Impulsivity is one of the most characteristic behavioral characteristics of ADHD in humans. Huang et al found that the per1b mutant population demonstrate higher levels of impulsivity-like behavior than the wild type population. This was accomplished by training the fish to swim over to a green light by giving it food every time the green light was turned on. After a week of training, the experimenters began withholding the reward for 4 minutes after the green light was switched on. It was observed that the wild type fish were more likely to wait by the green light than the per1b mutant population. This shows that the mutant zebrafish had less patience than the wild-type fish.
Abnormal dopamine (DA) levels have been implicated in the etiology and pathogenesis of ADHD.

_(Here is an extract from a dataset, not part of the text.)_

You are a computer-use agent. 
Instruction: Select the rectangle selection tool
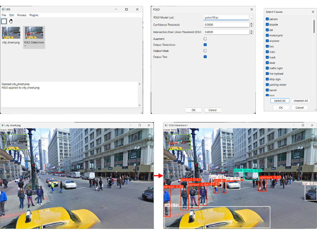click(x=4, y=21)

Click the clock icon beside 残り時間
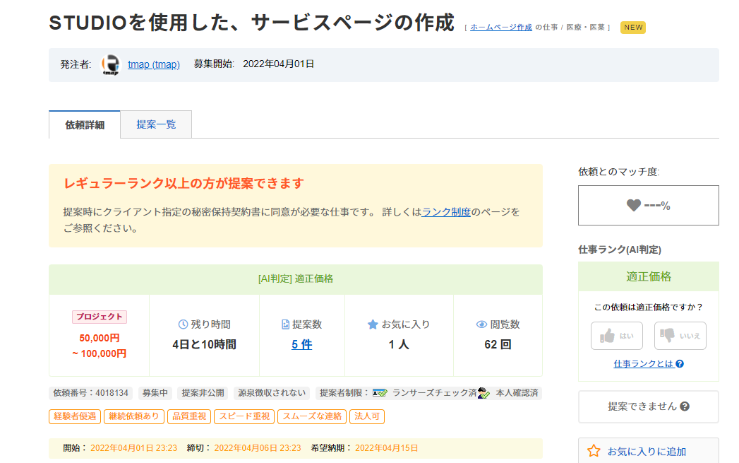(183, 324)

Studying the physiological basis for ADHD like behaviors in per1b mutant zebrafish showed that per1b mutant zebrafish had significantly lower levels of DA than wild types further strengthening the link between per1b and ADHD-like behavior. Human ADHD is characterized by similarly low levels of DA. The circadian rhythm has been implicated in regulating DA synthesis, metabolism and signaling. The experimenters found that mao, a gene which encodes mooamineoxidases for decomposing DA, was upregulated in per1b mutant zebrafish. The mutant population was shown to additionally have excess β hydroxylase (dbh) which converts DA into NE. It was also observed that there was a significant phase difference (about 8 hrs) between per1b and wild type population rev-erbα expression which inhibits mechanisms associated with the production of mao and dbh. This effect is also found in mice and is likely responsible for the irregularities in DA levels in the mutant
population.
The study shows a clear link between per1b and ADHD like symptoms such as altered circadian rhythms, hyperactive behavior, defective learning and memory, and impulsivity-like symptoms. Based on their findings, the correlation is strong however, it is still entirely possible that ADHD is polygenic and there might be many factors that cause human ADHD-like behaviors. Ultimately, the study of developmental abnormalities is only useful insofar as it is able to lead to treatment. The experiment carried out by Huang et al where the experimenters microinjected per1b capped mRNA into one-cell zebrafish embryos showed that ADHD can be eliminated in zygotes. If this procedure could be safely applied to in-vitro fertilized human zygotes, then it could have enormous implications for society. Future studies could explore the safety and reliability of this method.